№1, 2026
EFFECTIVENESS OF OBJECT RECOGNITION ALGORITHMS FOR MODELING AIRCRAFT AND UAV STRUCTURAL COMPONENTS IN AUTOCAD PROJECTS
Computer-aided design environments increasingly require automated analysis tools capable of interpreting complex technical drawings. This study examines the effectiveness of object recognition algorithms applied to AutoCAD projects, with a particular focus on aircraft and unmanned aerial vehicle structural modeling. A structured processing framework is proposed, including vector-to-raster conversion, adaptive binarization, morphological preprocessing, edge extraction, contour analysis, and rule-based classification.

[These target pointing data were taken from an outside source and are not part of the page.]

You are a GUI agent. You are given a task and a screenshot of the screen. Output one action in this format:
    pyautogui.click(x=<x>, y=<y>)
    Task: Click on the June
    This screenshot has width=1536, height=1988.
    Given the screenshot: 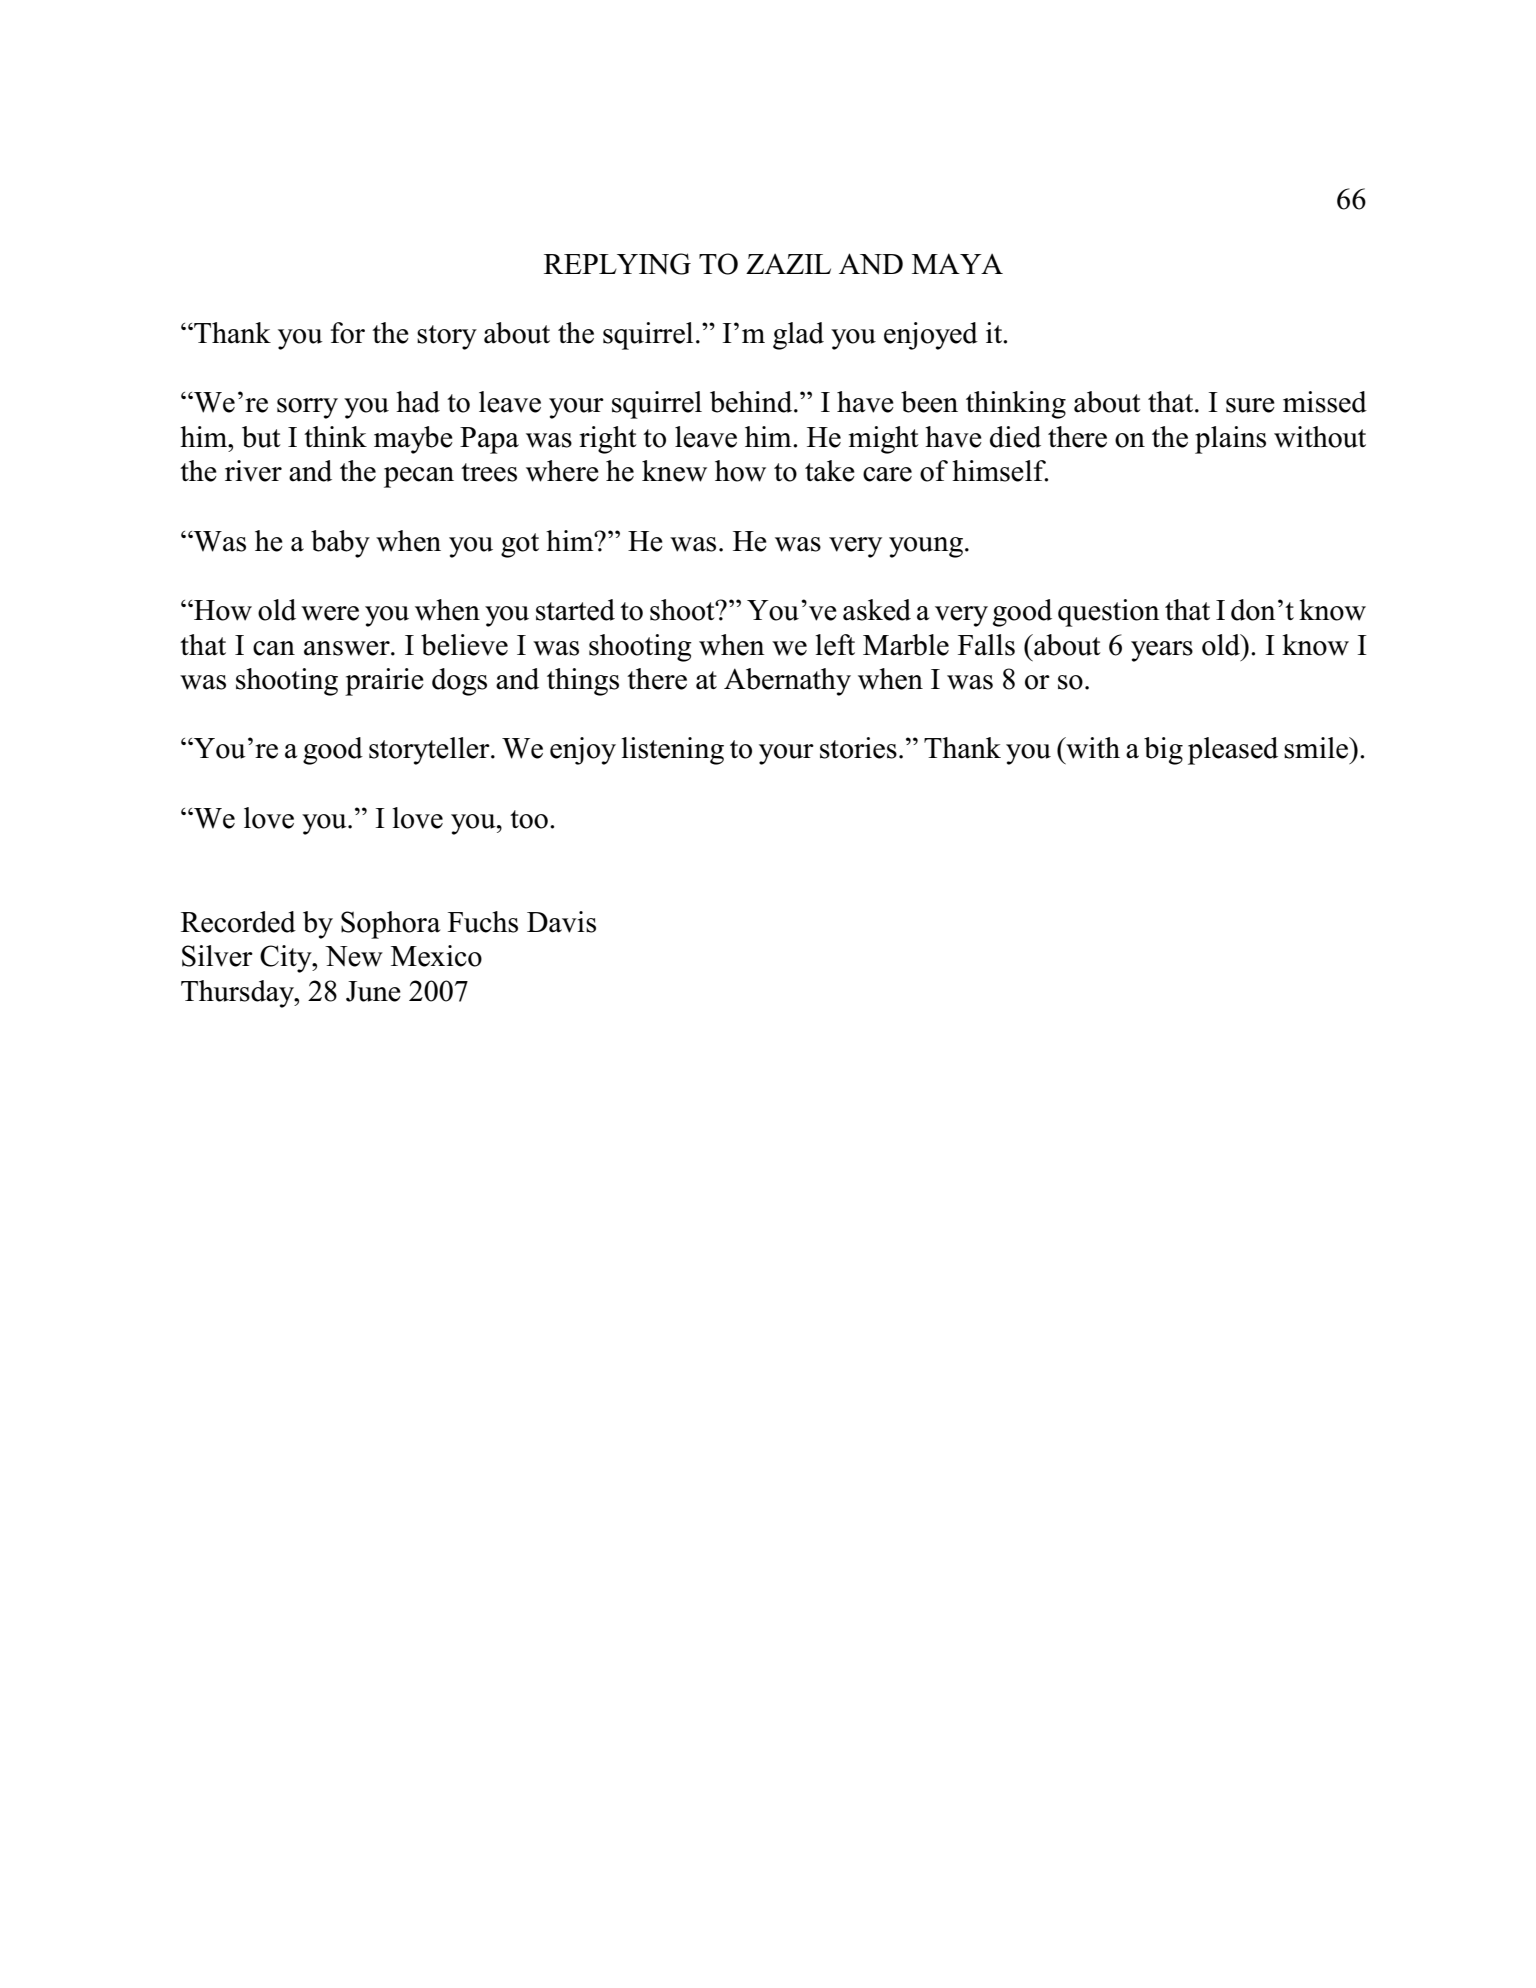 What is the action you would take?
    pyautogui.click(x=373, y=991)
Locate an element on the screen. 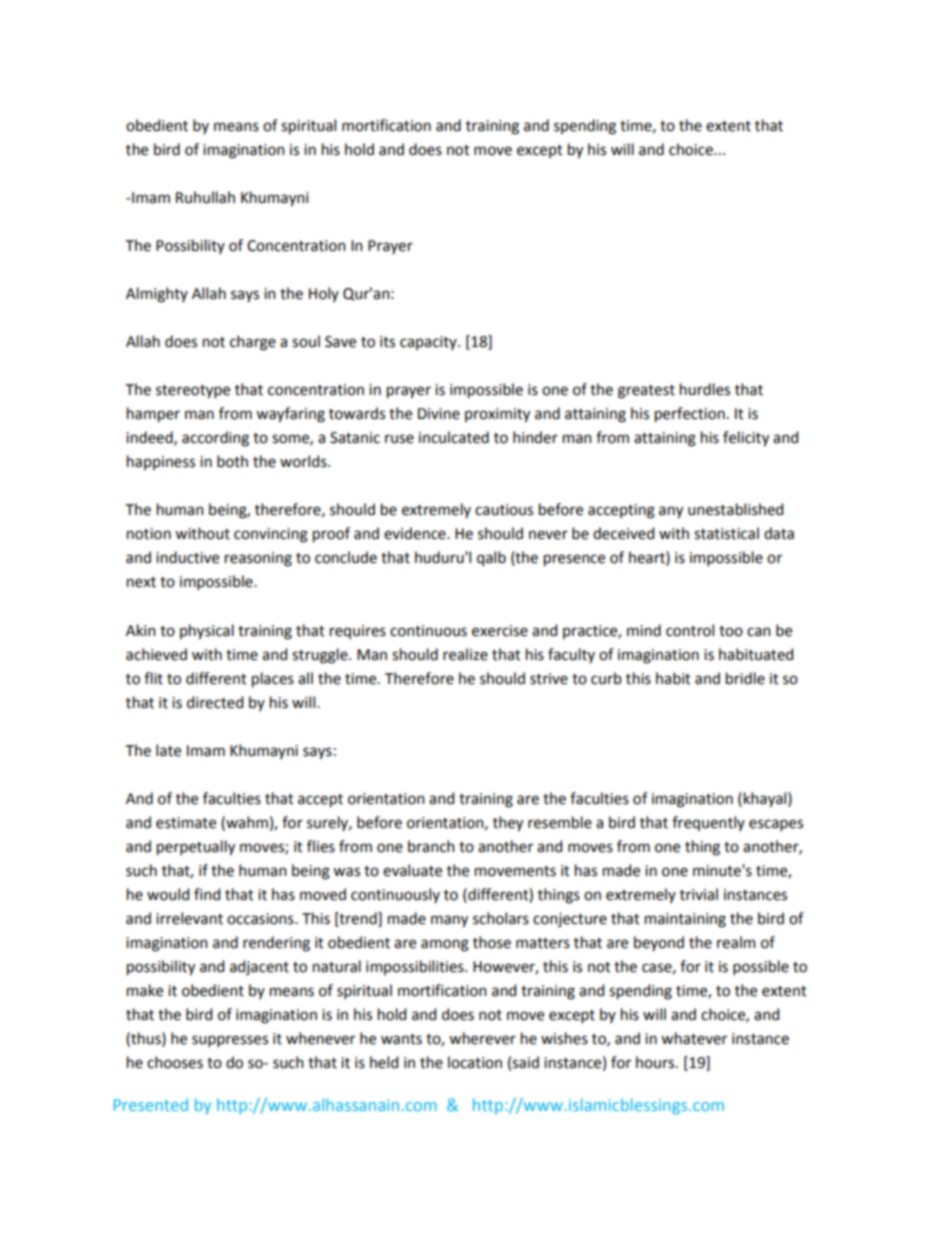  hurdles is located at coordinates (705, 389).
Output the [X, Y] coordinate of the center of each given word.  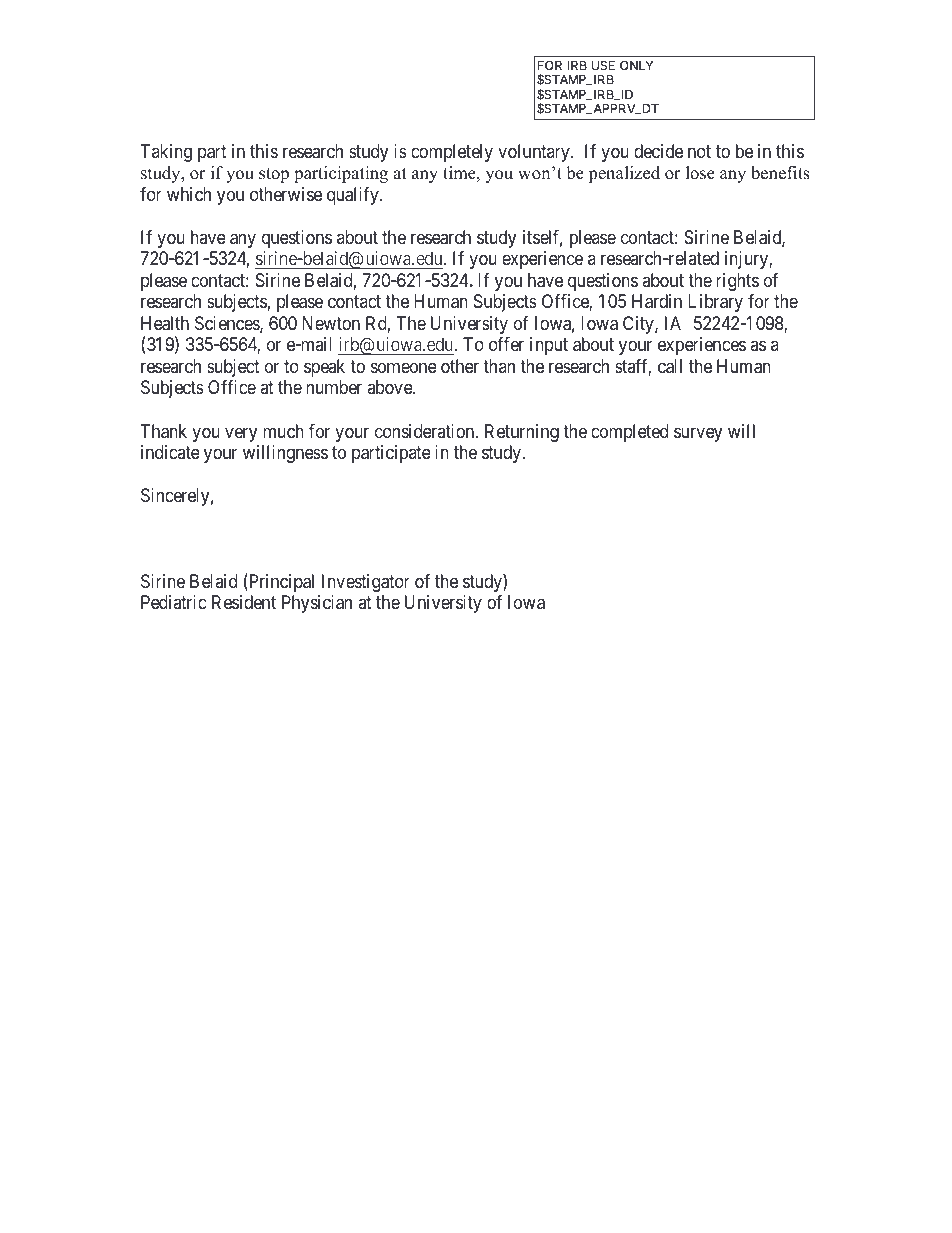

The mathematical formulation of each stage is presented to ensure deterministic and interpretable behavior. Experimental evaluation was carried out on a mixed dataset comprising general engineering drawings and aerospace-related structural layouts. Performance was assessed using precision, recall, F1-score, intersection-over-union, and processing time. The results show that the proposed approach maintains high detection accuracy and stable performance across varying drawing densities and geometric complexities, while remaining computationally feasible for standard engineering workstations. These findings demonstrate the potential of geometry-driven object recognition methods to support automated analysis in CAD-based engineering workflows (pp.40-49).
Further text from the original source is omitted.